Uma mulher, vítima de violência doméstica, foi parar na UPA na noite da última terça-feira, 8, em Três Lagoas, com ferimentos no rosto, braço e pescoço.

Ela havia sido agredida pelo marido pouco antes. A Assistente Social do posto, que identificou a violência contra a mulher, acompanhou a ocorrência.

Em conversa com a vítima, os policiais descobriram que ela e o marido bebiam em casa quando começaram a falar sobre assuntos diversos, incluindo situações do passado. O diálogo causou uma discussão calorosa entre ambos e o homem agrediu a esposa, causando uma hematomas no rosto da mulher e vermelhidão no pescoço e braço direito.
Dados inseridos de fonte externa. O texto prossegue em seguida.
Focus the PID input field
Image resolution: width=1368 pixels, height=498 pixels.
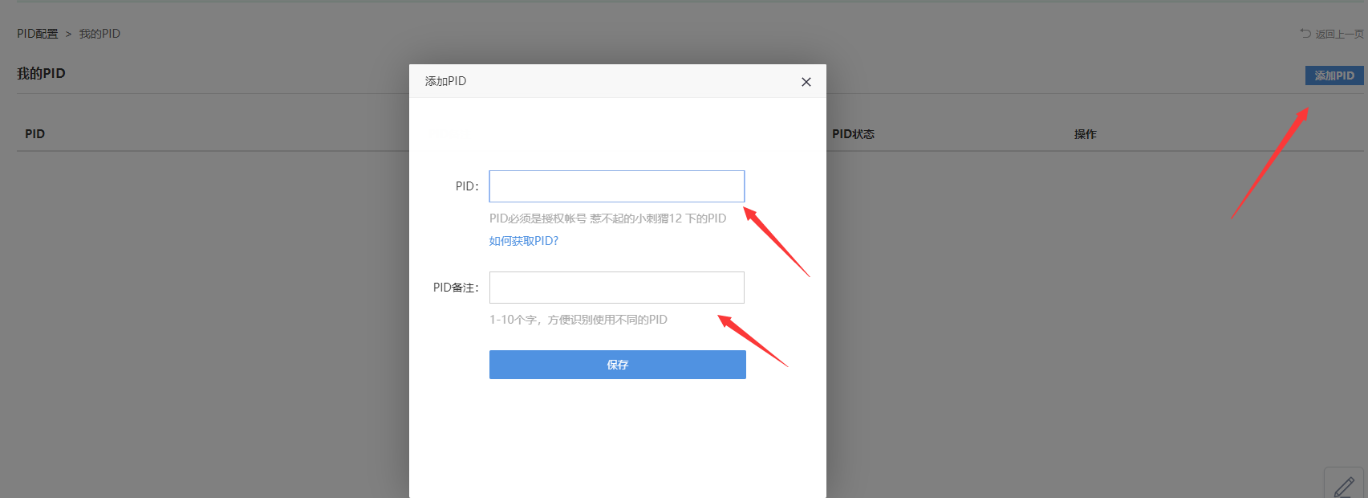(616, 186)
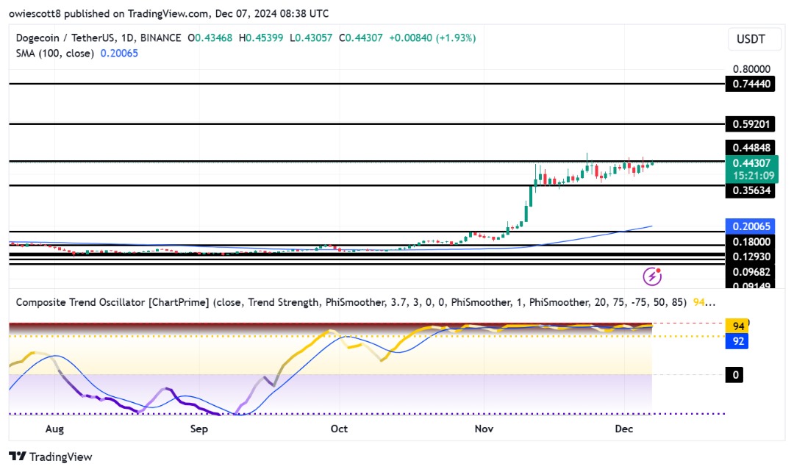Click the green 0.44307 current price label
The image size is (794, 472).
pos(751,161)
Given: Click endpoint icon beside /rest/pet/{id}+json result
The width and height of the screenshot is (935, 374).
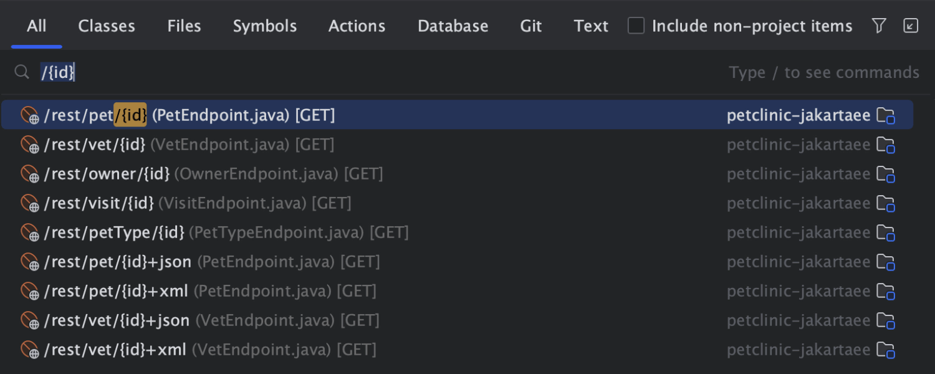Looking at the screenshot, I should 29,262.
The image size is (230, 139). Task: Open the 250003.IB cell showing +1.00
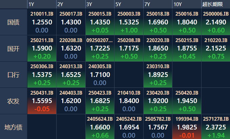click(x=129, y=22)
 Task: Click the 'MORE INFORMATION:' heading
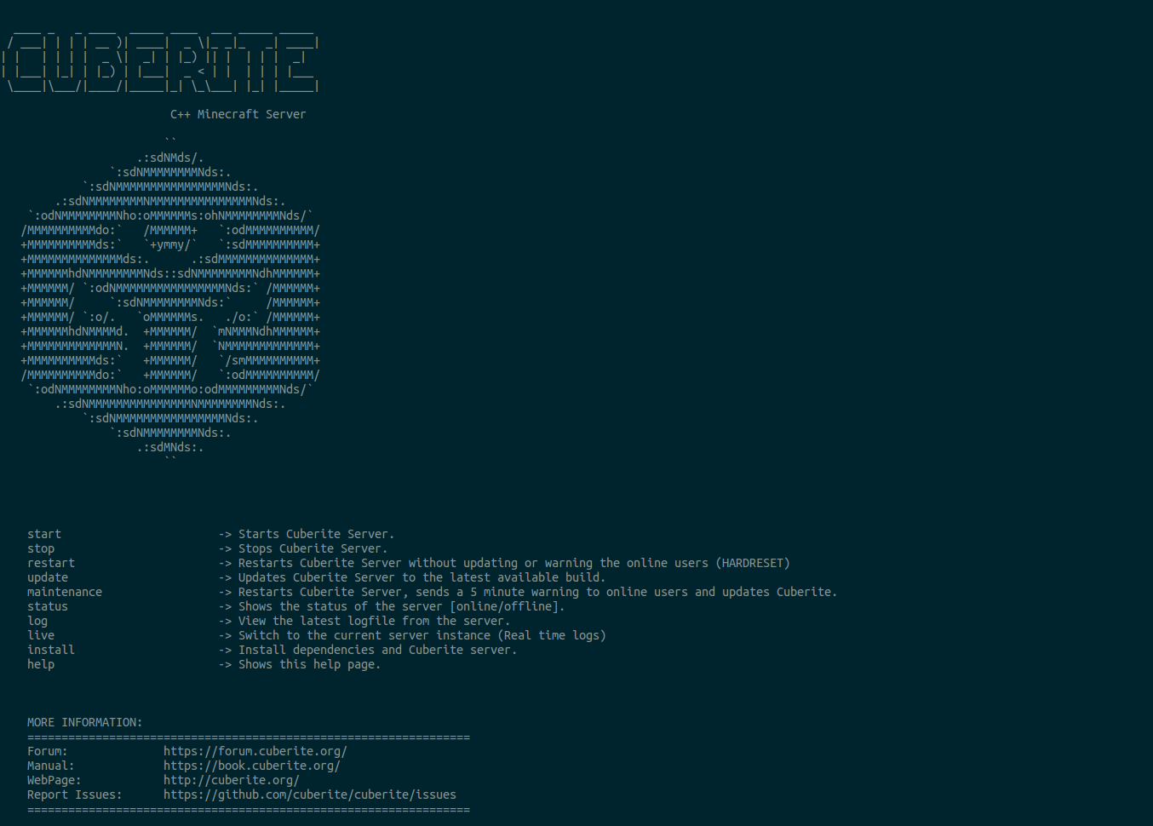[x=85, y=722]
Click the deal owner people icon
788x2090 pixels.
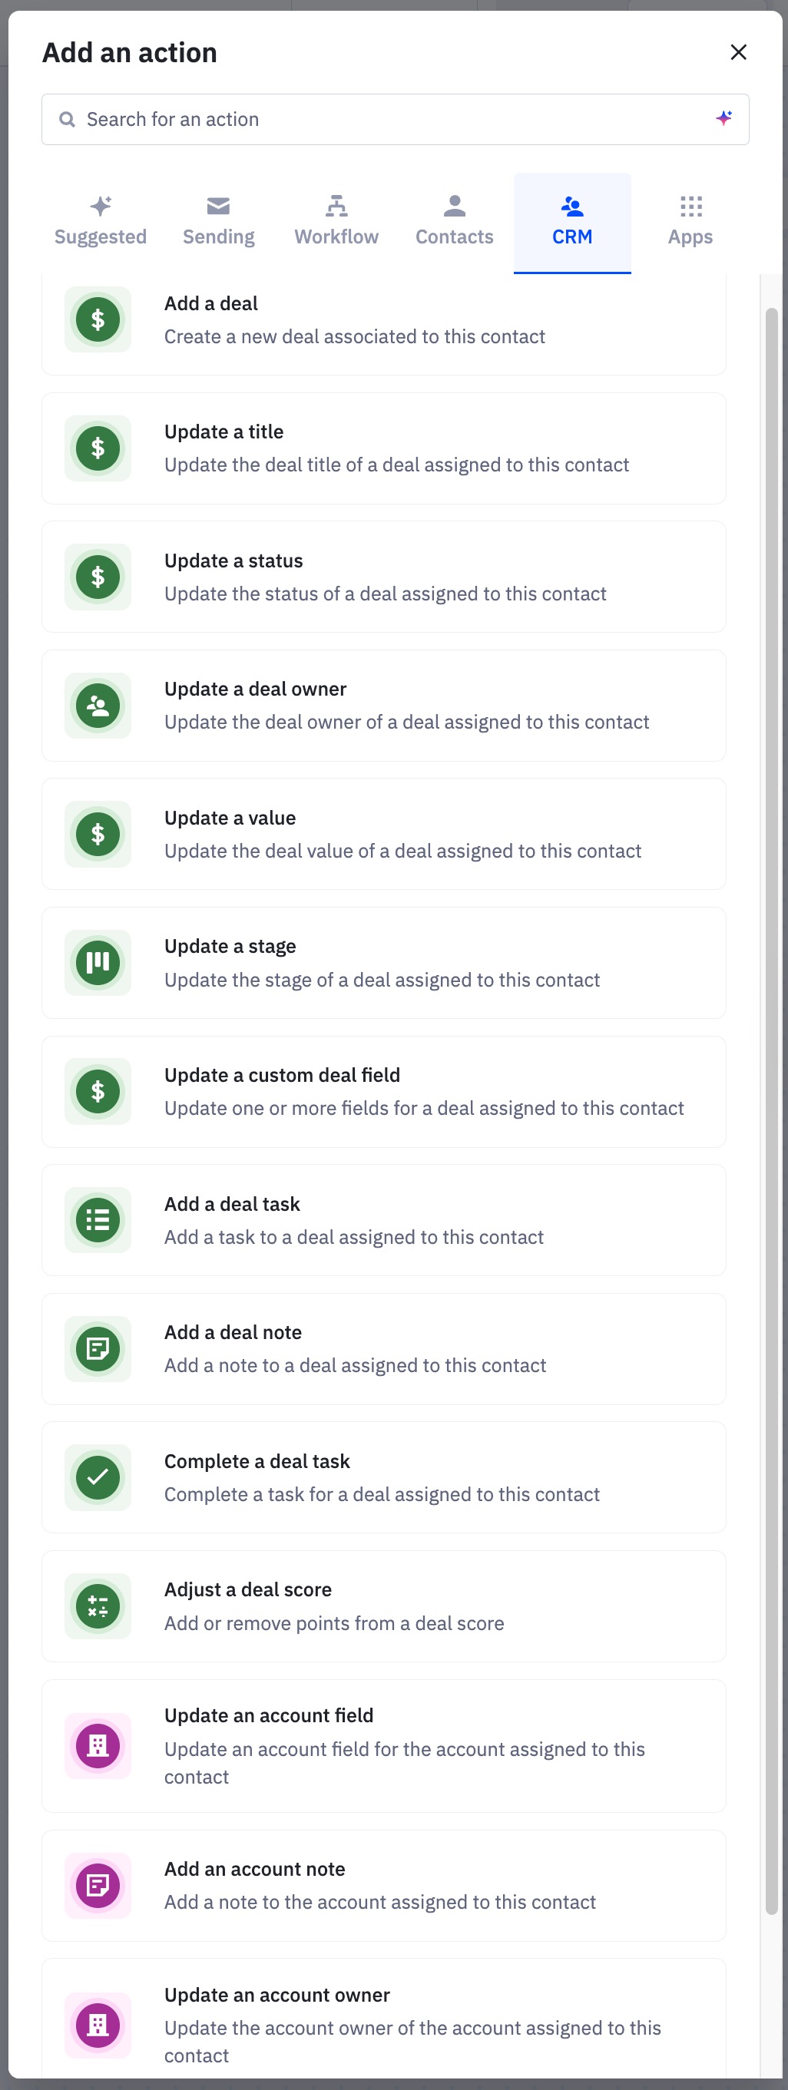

A Polícia afirmou à mulher seus direitos, de acordo com a Lei Maria da Penha. Apesar disso, ela disse que não representaria contra o marido. A irmã da mulher e a assistente social insistiram para ela reconsiderar e dar queixa, mas ela afirmou que não o faria, em respeito aos filhos e porque o amava.

Além disso, ela se recusou a informar à polícia o paradeiro do autor. Os policiais deixaram claro à vítima que, mesmo contra sua vontade, uma ocorrência seria lavrada e entregue na Depac, pois é assim que determina a lei que rege a violência contra mulher.